Abstract
A monotone policy batch \(\textsf{NP} \) language \(\mathcal {L}_{\mathcal {R}, P}\) is parameterized by a monotone policy \(P :\{0,1\}^k \rightarrow \{0,1\}\) and an \(\textsf{NP} \) relation \(\mathcal {R}\). A statement \((x_1, \ldots , x_k)\) is a yes instance if there exists \(w_1, \ldots , w_k\) where \(P(\mathcal {R}(x_1, w_1), \ldots , \mathcal {R}(x_k, w_k)) = 1\). For example, we might say that an instance \((x_1, \ldots , x_k)\) is a yes instance if a majority of the statements are true. A monotone policy batch argument (BARG) for \(\textsf{NP} \) allows a prover to prove that \((x_1, \ldots , x_k) \in \mathcal {L}_{\mathcal {R}, P}\) with a proof of size \(\textsf{poly}(\lambda , |\mathcal {R}|, \log k)\), where \(\lambda \) is the security parameter, \(|\mathcal {R}|\) is the size of the Boolean circuit that computes \(\mathcal {R}\), and k is the number of instances. Recently, Brakerski, Brodsky, Kalai, Lombardi, and Paneth (CRYPTO 2023) gave the first monotone policy BARG for \(\textsf{NP} \) from the learning with errors (LWE) assumption.

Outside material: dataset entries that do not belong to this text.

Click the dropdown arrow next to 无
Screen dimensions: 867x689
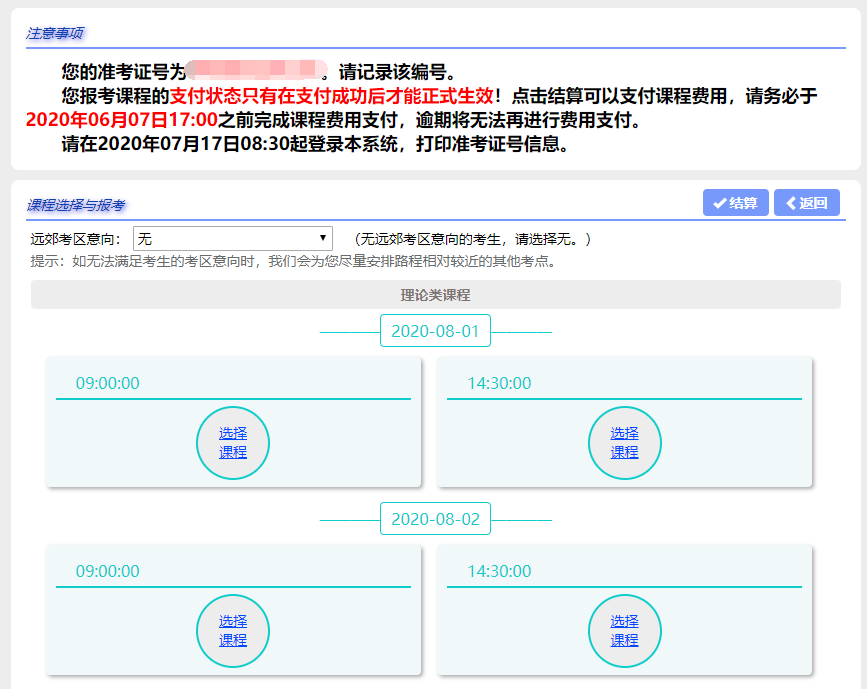pos(322,237)
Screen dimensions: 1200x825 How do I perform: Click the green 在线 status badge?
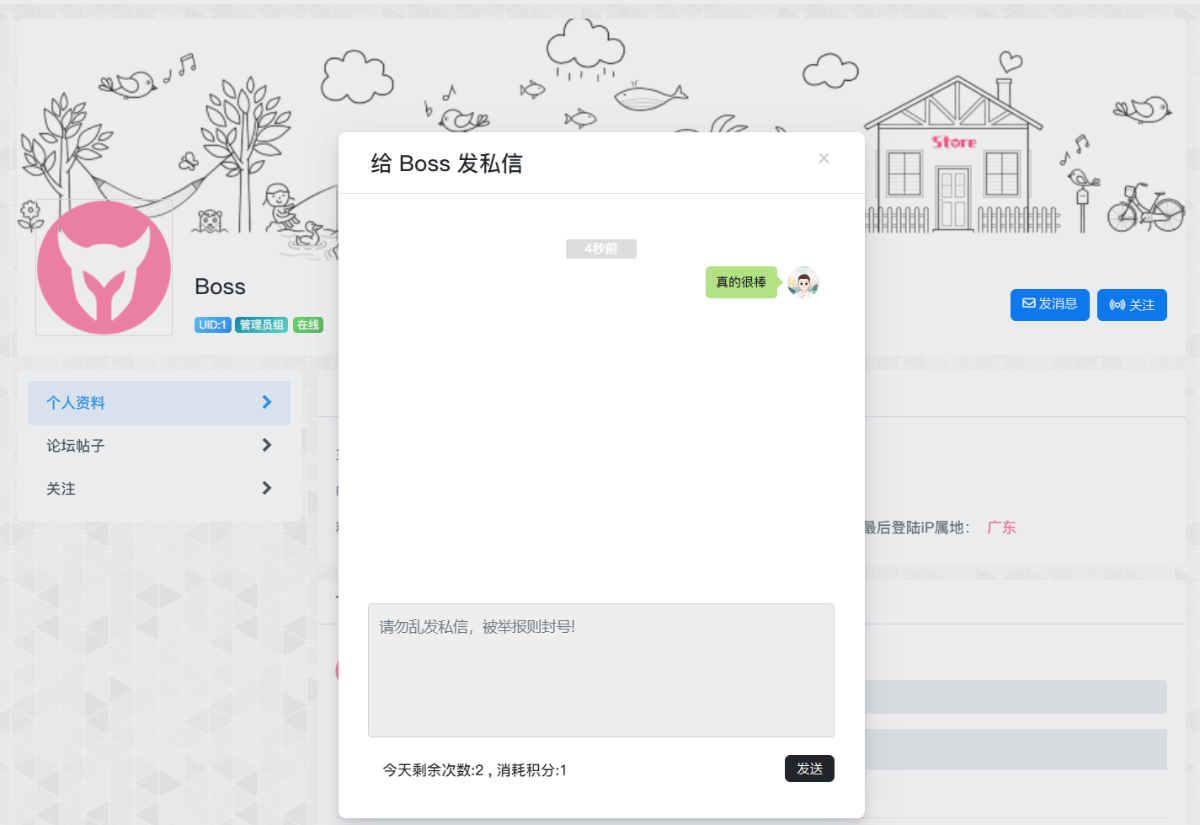click(x=308, y=325)
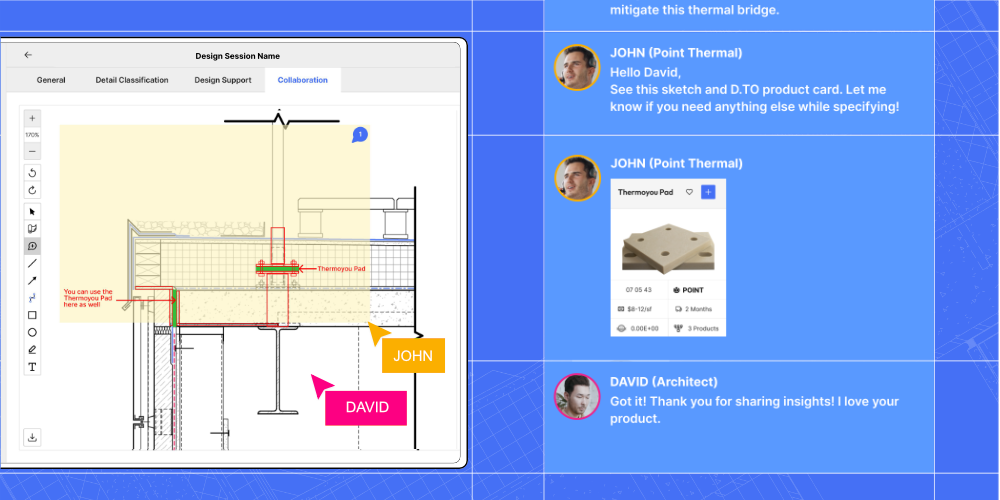Click the Thermoyou Pad product image

(x=667, y=243)
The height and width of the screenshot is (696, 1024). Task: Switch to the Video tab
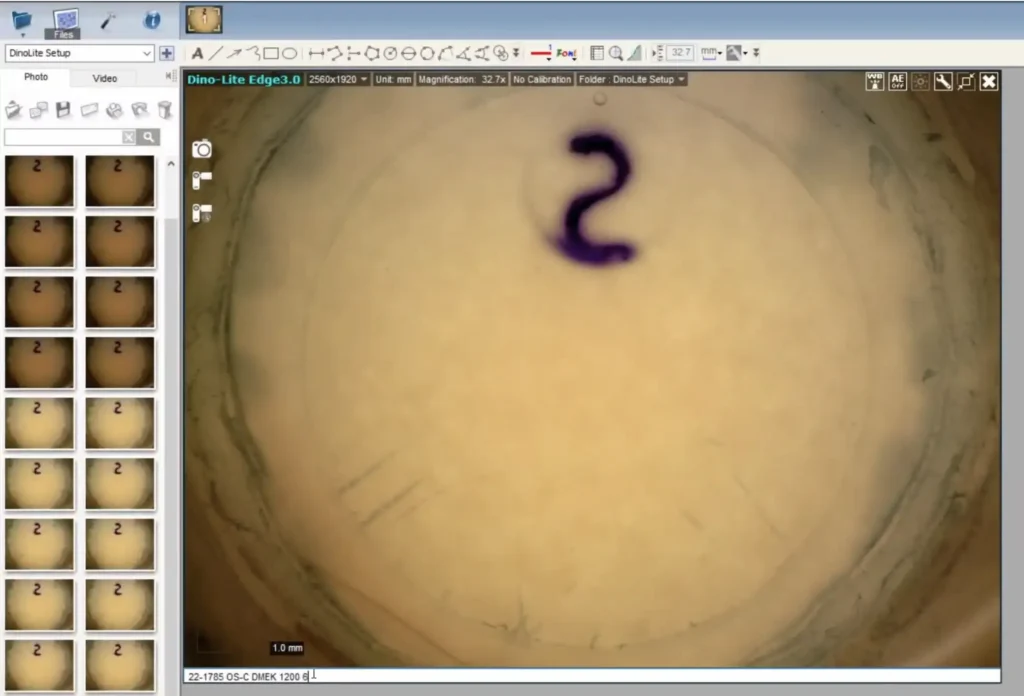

In this work, we describe a generic approach for constructing monotone policy BARGs from any BARG for \(\textsf{NP} \) together with an additively homomorphic encryption scheme. This yields the first constructions of monotone policy BARGs from the k-\(\textsf{Lin}\) assumption in prime-order pairing groups as well as the (subexponential) DDH assumption in pairing-free groups. Central to our construction is a notion of a zero-fixing hash function, which is a relaxed version of a predicate-extractable hash function from the work of Brakerski et al. Our relaxation enables a direct realization of zero-fixing hash functions from BARGs for \(\textsf{NP} \) and additively homomorphic encryption, whereas the previous notion relied on leveled homomorphic encryption, and by extension, the LWE assumption.
As an application, we also show how to combine a monotone policy BARG with a puncturable signature scheme to obtain a monotone policy aggregate signature scheme. Our work yields the first (statically-secure) monotone policy aggregate signatures that supports general monotone Boolean circuits from standard pairing-based assumptions. Previously, this was only known from LWE.